Here, we’ll explore her work with Babbage as well as some of the more farsighted ideas, and how she has influenced thinking about computing and artificial intelligence which is still relevant today.
The design of Babbage’s mechanical computer (the Analytical Engine) was very intricate and to make its components accurately enough, most of the work had to be done by hand, by skilled artisans. This made the design very expensive, and in 1840 Babbage travelled to Italy as part of a fund-raising mission. He gave a lecture about the workings of the Analytical Engine at the University of Turin, complete with charts, drawings, models, and mechanical notations. In the audience was Luigi Menabrea, a mathematician who subsequently published a scientific paper about Babbage’s lecture. This was the first ever published account of the Engine’s design, but as it was written in French, a friend of Babbage’s suggested that Ada Lovelace should translate it into English. Babbage also encouraged her to augment the account with a set of appendices.
She did so in 1843, and at the end of her translation she wrote a series of seven ‘notes’ (A through G). Her notes went into much greater depth about the workings and potential uses of the Analytical Engine. They were three times as long as Menabrea’s paper, laying out a more ambitious plan for the Engine than even Babbage had envisaged.
In these notes, she put forward a number of theories which were so far ahead of their time that they only began to be addressed more than a century later, and are still relevant to Artificial Intelligence today.
‘Note G’ is perhaps the most famous, and is considered to be the world’s first computer program. It is a complex algorithm arranged in blocks, to organise the different steps of the calculations described. The blocks are also repeated (‘looped’), to repeat similar calculations. Looping is a mainstay of modern computer programming and means a programmer can shorten what could be hundreds of lines of code to just a few. This allows the code to be written once and repeated as many times as needed, cutting out mistakes and making it more likely the program will run as expected.

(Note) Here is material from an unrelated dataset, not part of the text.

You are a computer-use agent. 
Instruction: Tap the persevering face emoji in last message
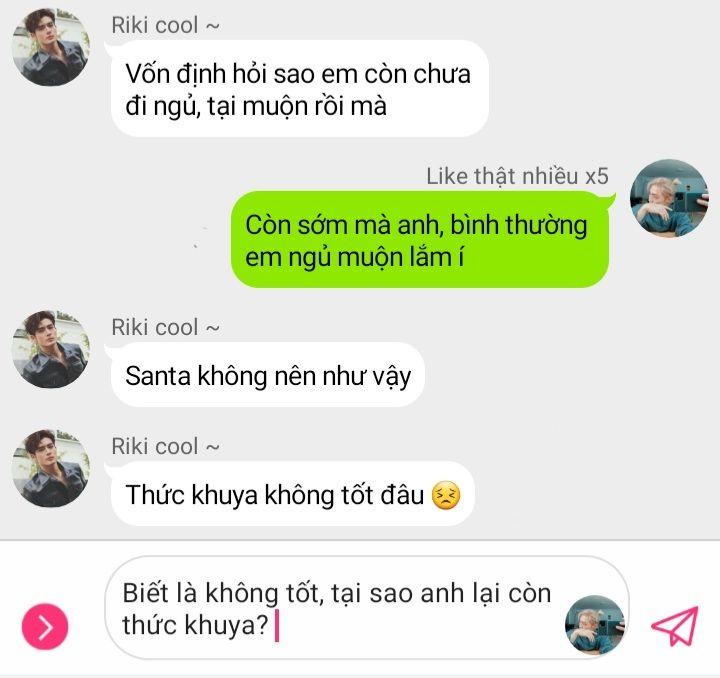[446, 495]
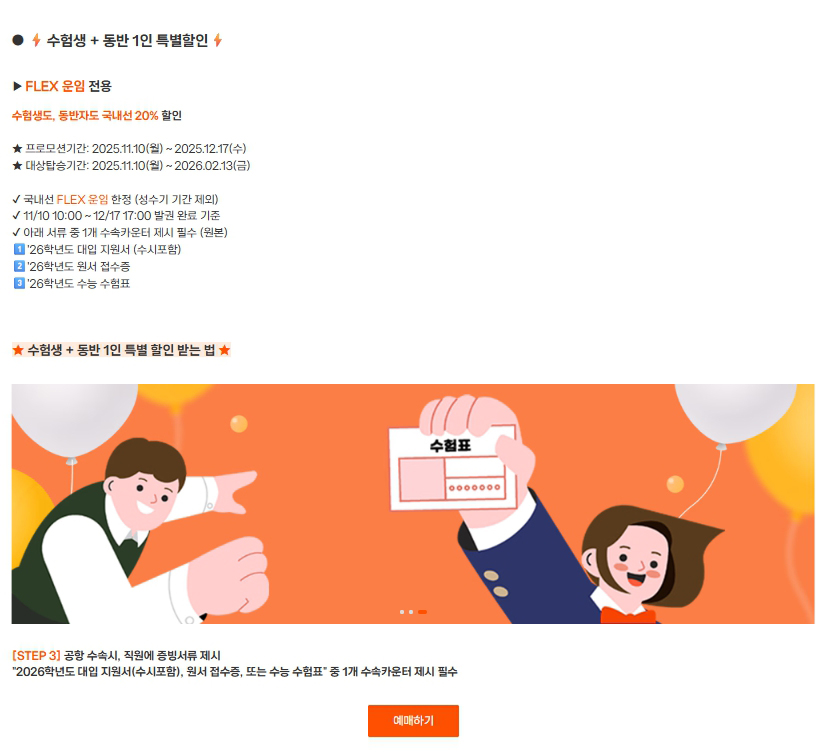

Ada’s algorithm has even been reproduced in modern computer programming languages. In 1979 the US department of defence developed a computer language which was named ‘Ada’ in her honour, and is still in use today in specialised applications such as space exploration.

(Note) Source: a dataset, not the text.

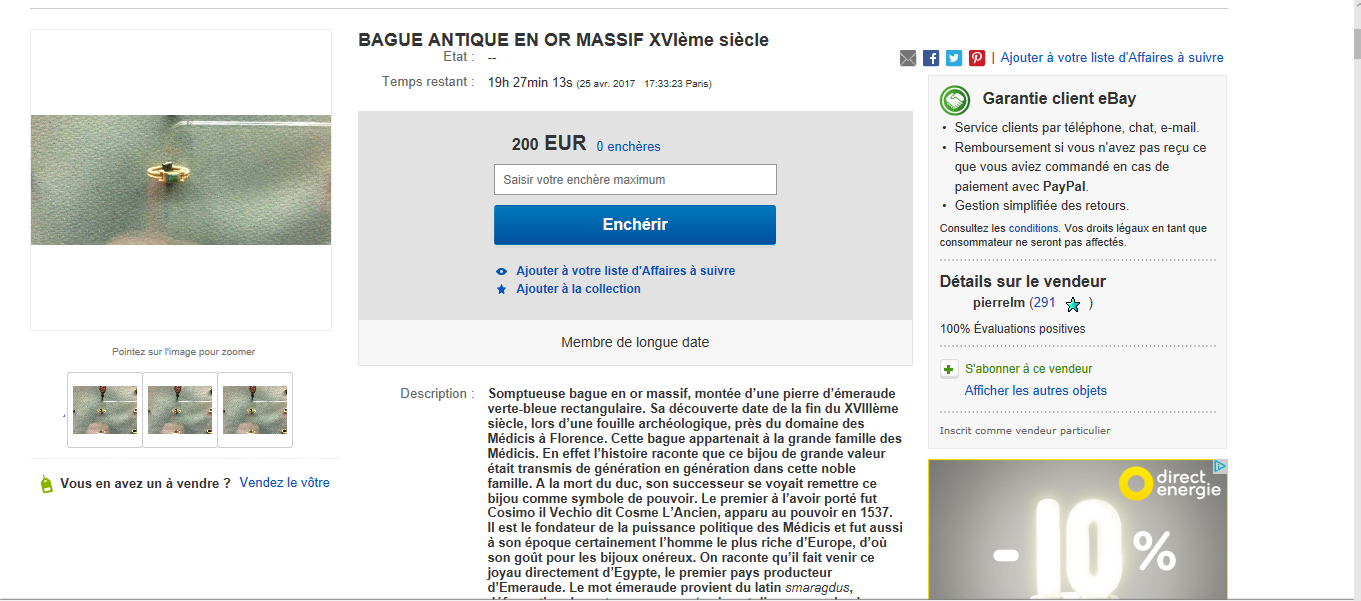Image resolution: width=1361 pixels, height=601 pixels.
Task: Click the seller's turquoise feedback star
Action: click(1073, 304)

In ‘Note A’, Ada also considered other applications for the Analytical Engine beyond engineering calculations, such as composing music. This seems natural to us today, but was highly original two hundred years ago.
“Again, it [the analytical engine] might act upon other things besides number….supposing that the fundamental relations of pitched sounds in the science of harmony and of musical composition were susceptible to such expression and adaptations, the [analytical] engine might compose elaborate and scientific pieces of music to any degree of complexity and extent”.
While Ada foresaw the potential of computers in this way, her ‘Note G’ also speaks of their possible limitations:
“The Analytical Engine has no pretensions whatever to originate anything.
It can do whatever we know how to order it to perform.
It can follow analysis; but it has no power of anticipating any analytical relations or truths….
Only when computers originate things should they be believed to have minds”.
The great computer scientist Alan Turing was aware of Ada’s work, and made reference to it in a famous paper he wrote in 1950. He argued that it should be possible to ‘order’ a computing machine to be original, by programming it to produce answers that we cannot predict. Turing believed computers could be original, and referred to Ada’s views as ‘Lady Lovelace’s Objection’, which he argued against in his paper.
The debate still rages today on whether Artificial Intelligence can be truly original, or can only reuse in different ways what it has already been ‘taught’. In fact, in 2001 a test for artificial intelligence was developed and named the ‘Lovelace Test’ in her honour, revisiting her original thinking:
“Can a machine originate a valuable novelty which it hasn’t been specifically programmed to do, where the process is repeatable and reproducible, and can the programmer explain how the programme managed it?”
We can definitely say that Ada Lovelace was a thoroughly modern scientist, and perhaps she may even have the last word on Artificial Intelligence!